Racconti come missione etica
La sfida del collettivo Arbok
Approfondimento del 18/07/2016 di Matteo Ferrari

A
luglio il collettivo Arbòk inizierà la sua terza stagione. 25 i numeri fin qui
pubblicati - compreso il numero 0 con cui nel luglio 2014 era stata lanciata
l’iniziativa - e 16 gli autori coinvolti. Ne abbiamo parlato con Giorgio
Genetelli, uno dei motori di questo esperimento letterario davvero unico nel
suo genere.
Viceversa:
Andiamo diretti al dunque. Perché una collana di racconti, e soprattutto perché
l’invio per posta? Da cosa è nata l’idea (o la necessità) di questo binomio?
Giorgio
Geneteli: La collana di racconti era stata, all’inizio, una scelta strategica
da parte dell’editore Franco Lafranca. Io avevo molti racconti pronti, con i
quali si sarebbe potuto fare un libro. È stato Franco a dirmi: “No, questi
racconti li pubblichiamo uno alla volta”. L’iniziativa è nata così. Abbiamo allora
cominciato a pensare alle scadenze, a che materiale usare (i racconti Arbòk
sono stampati con carta povera; niente di ricercato o di patinato). L’idea era
un libretto che uscisse mensilmente, un po’ come un fumetto: a basso costo,
leggibile in poco tempo e che avesse potuto attrarre anche quelli – per dire –
che saltano sul treno a Locarno il mattino e in mezzora riescono a leggere il
libro. Poi abbiamo pensato che forse si poteva proporre una formula per
abbonamento e abbiamo cominciato a immaginare come finanziare la cosa.
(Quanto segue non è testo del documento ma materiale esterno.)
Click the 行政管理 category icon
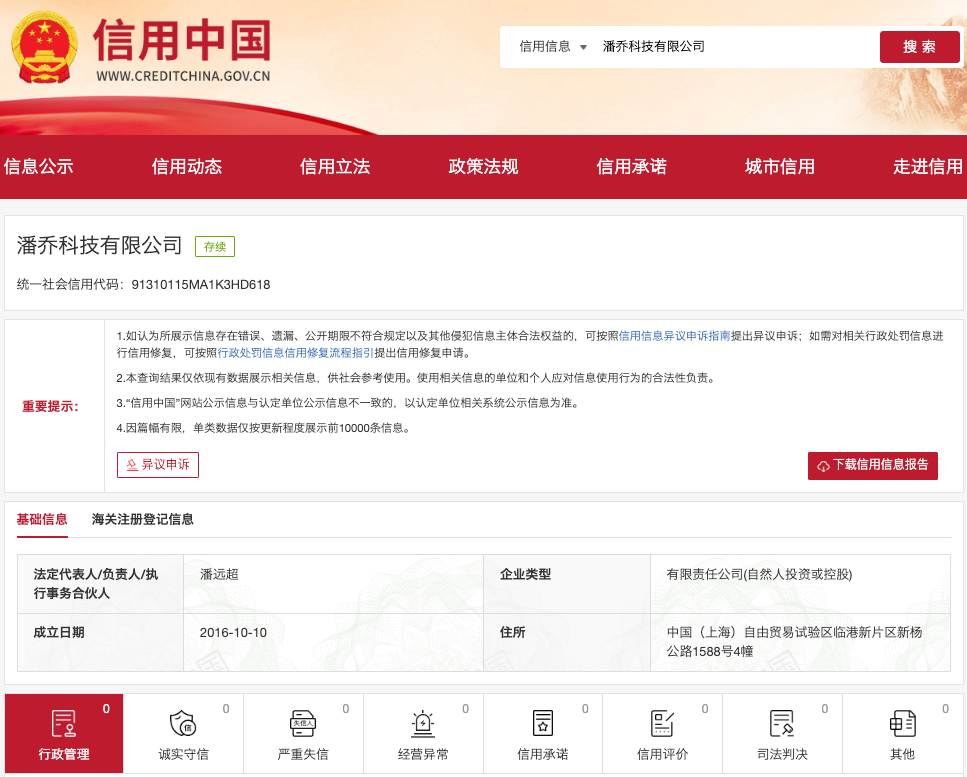Image resolution: width=967 pixels, height=777 pixels. 64,723
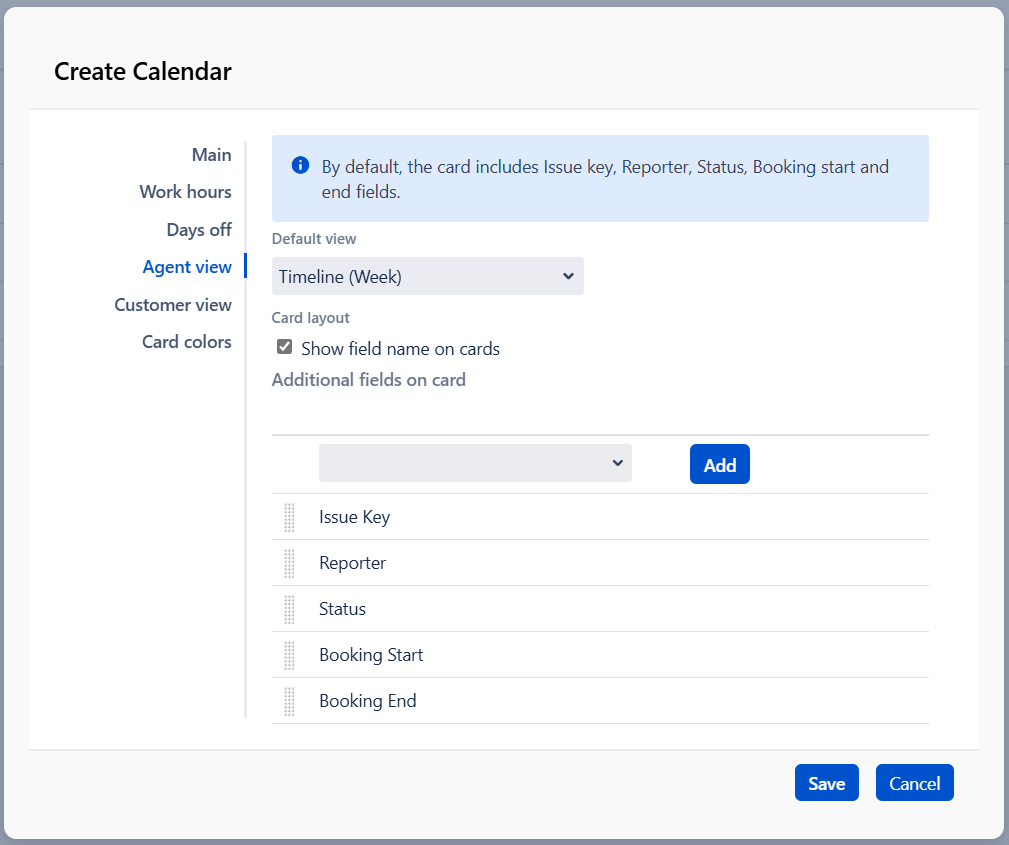Click the drag handle beside Booking End
Image resolution: width=1009 pixels, height=845 pixels.
click(289, 701)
All’inizio li abbiamo distribuiti anche di persona: prendevo la moto e facevo
il giro a portare i numeri nelle librerie del Ticino. Non abbiamo però
incontrato un grande aiuto. Anzi, dirò di più: sono abbastanza deluso del
sostegno ricevuto. A molti è sembrato che un libricino in formato dimesso fosse
una cosa da sottovalutare. Ho avuto l’impressione che si desse quasi più valore
alla forma senza interessarsi dei contenuti. Distribuire il prodotto nelle
librerie senza una collaborazione da parte loro era difficile, e quindi ecco
che abbiamo ripiegato sull’abbonamento. Gli abbonati attualmente sono 350, ma
noi stampiamo 1000 copie al mese.
Un’altra
particolarità dei vostri racconti sono le copertine…
Le
copertine sono fatte una per una da Gabriele Zeller, giovane artista di
Cavigliano. Ogni mese Gabriele legge il testo in anteprima, si lascia ispirare
e prepara un disegno. Questa delle copertine la trovo una cosa bellissima.
Voi
però siete un collettivo.
Sì.
Idealmente la squadra è composta da tutti gli autori che scrivono; possiamo
però dire che c’è uno zoccolo duro composto da Walter Rosselli, Fosca
Bernasconi, Francesco Giudici, Franco Lafranca e dal sottoscritto. A loro si
aggiungono Gabriele Zeller e Cok De Marchi, copertinista e grafico, e Fabiana
Bassetti, che ci dà un grande aiuto per la promozione. Io e Franco Lafranca
viviamo vicini; gli altri sono sparpagliati per tutta la Svizzera. Walter
Rosselli ad esempio vive in Romandia. Il collettivo ha senso in quanto tale
proprio perché non ha una conformazione precisa. Io m’impegno per coordinare le
cose, è vero, ma lo faccio perché mi piace. Non c’è altrimenti una struttura
verticistica. Il collettivo poi ci fa restare anonimi. In un collettivo ti puoi
mettere al servizio degli altri, non per mascherarti ma per metterti al
servizio dell’opera. Il culto del personaggio è una cosa terribile, e purtroppo
esiste anche nella cultura popolare, dal cinema alla musica alla letteratura.
E
la selezione dei testi, come avviene?
Generalmente
sono gli autori (conosciuti o sconosciuti) che ci inviano i loro testi. Poi,
quando questi testi provengono da autori nuovi, facciamo una specie di consulto
via email con Giudici, Bernasconi e Rosselli; non proprio un editing, piuttosto
un capire se ci sono delle perplessità. Una volta che abbiamo liberato il campo
dai dubbi, sono io che mi occupo di fare un po’ di editing, se è il caso;
soprattutto a livello redazionale.
Generalmente
i testi sono già scritti abbastanza bene quando ci vengono consegnati. E noi
vogliamo che gli autori mantengano le loro voci, a volte anche molto popolari.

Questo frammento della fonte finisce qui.